I have a fairly good vocabulary, including slang, but I was not familiar with the term “MacGuffin.” Curiosity about the word was one of the factors prompting me to pick up this particular Elkin novel when it caught my eye at a used book sale. On page 183 (of 283) of the novel, I have identified what I believe to be Elkins’ working premise of what a MacGuffin consists of, as examined in the mind of his protagonist, City Commissioner of Streets, Robert Druff. I will provide that quote below; but first I will share some of the fruits of my investigation of the term, undertken before starting to read the novel. Here is a short explanation of “MacGuffin” from the relevant Wikipedia article:
A MacGuffin (sometimes McGuffin or maguffin) is "a plot element that catches the viewers' attention or drives the plot of a work of fiction.” The defining aspect of a MacGuffin is that the major players in the story are (at least initially) willing to do and sacrifice almost anything to obtain it, regardless of what the MacGuffin actually is. In fact, the specific nature of the MacGuffin may be ambiguous, undefined, generic, left open to interpretation or otherwise completely unimportant to the plot. Common examples are money, victory, glory, survival, a source of power, or a potential threat, or it may simply be something entirely unexplained.

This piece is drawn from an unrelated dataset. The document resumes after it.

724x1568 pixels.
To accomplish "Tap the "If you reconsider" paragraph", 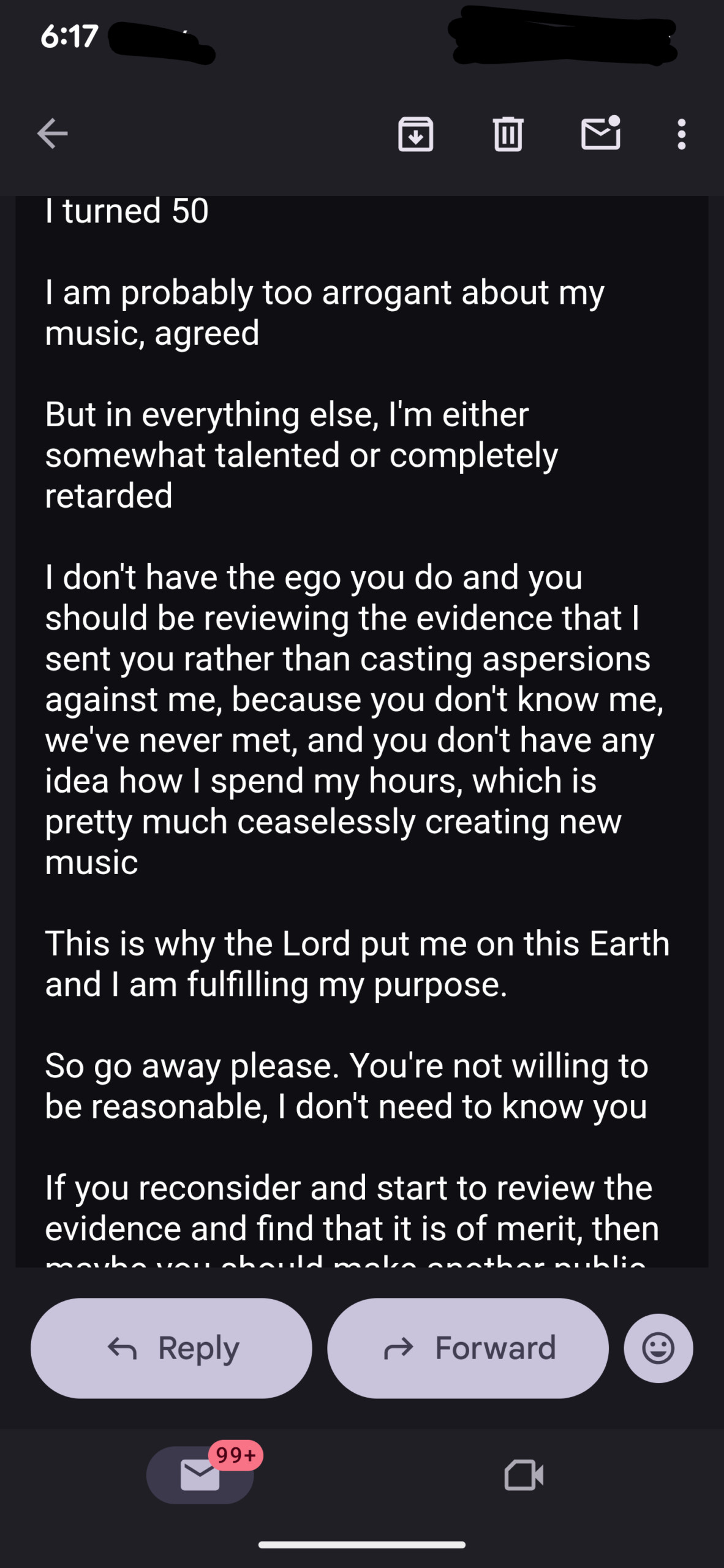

This slightly more colorful and poetic explanation is provided further on in the same article:
Interviewed in 1966 by François Truffaut, Alfred Hitchcock illustrated the term "MacGuffin" with this story:
It might be a Scottish name, taken from a story about two men in a train. One man says "What's that package up there in the baggage rack?", and the other answers "Oh, that's a McGuffin". The first one asks "What's a McGuffin?". "Well", the other man says, "It's an apparatus for trapping lions in the Scottish Highlands". The first man says "But there are no lions in the Scottish Highlands", and the other one answers "Well, then that's no McGuffin!". So you see, a McGuffin is nothing at all.

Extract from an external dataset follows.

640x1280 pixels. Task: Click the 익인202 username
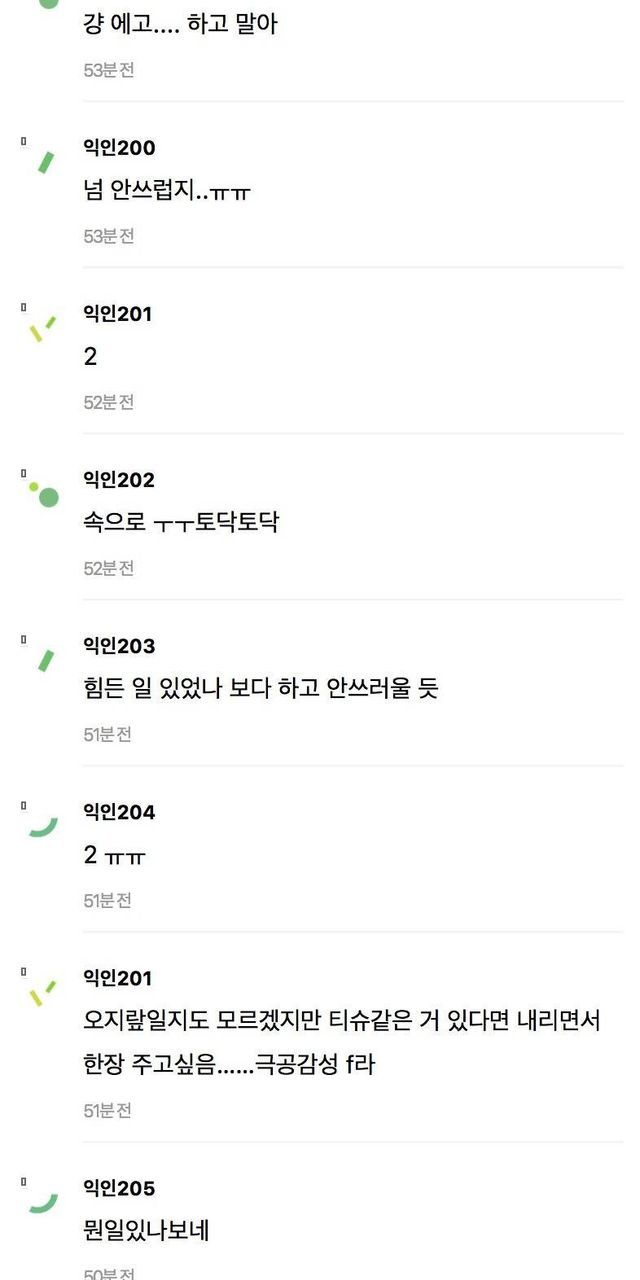119,480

Elkin’s novel takes place within what seems to be one 24-hour period in the life of Druff: the day upon which (in his paranoia) he comes to believe that he “has a MacGuffin.” As indicated in the Wiki article, the MacGuffin comes to drive the plot:
Here it ain’t been but a day, he thought, since he’d first surmised the MacGuffin and just look where it had taken him. His first tentative suspicion confirmed, connected to his second tentative suspicion, that one to a third and that to a fourth and so on. By God, he might have been hooking a rug! Because everything was linked, everything. If he had a sidekick (just about all that was missing here) he would tell him so. Begin with an initial observation. Make an observation, would tell him, any observation, any observation at all. Like one guy leading another through a card trick. Everything inevitable and conjoined in the vast, limitless network of things, merged in the world’s absolute ecology. There was, it seemed, no such thing as a loose end. Not in this life, there wasn’t. The universal synergy. In the end, thought our City Commissioner of Streets, all roads led.
The message: all roads lead. It is the leading, not the destination, that governs a man’s fate. The fault is in our selves and in the stars: the distinction is moot. The life of Everyman is a work of fiction, the author of which is unknown and probably unknowable. (Or so Elkin—the author—would have it.)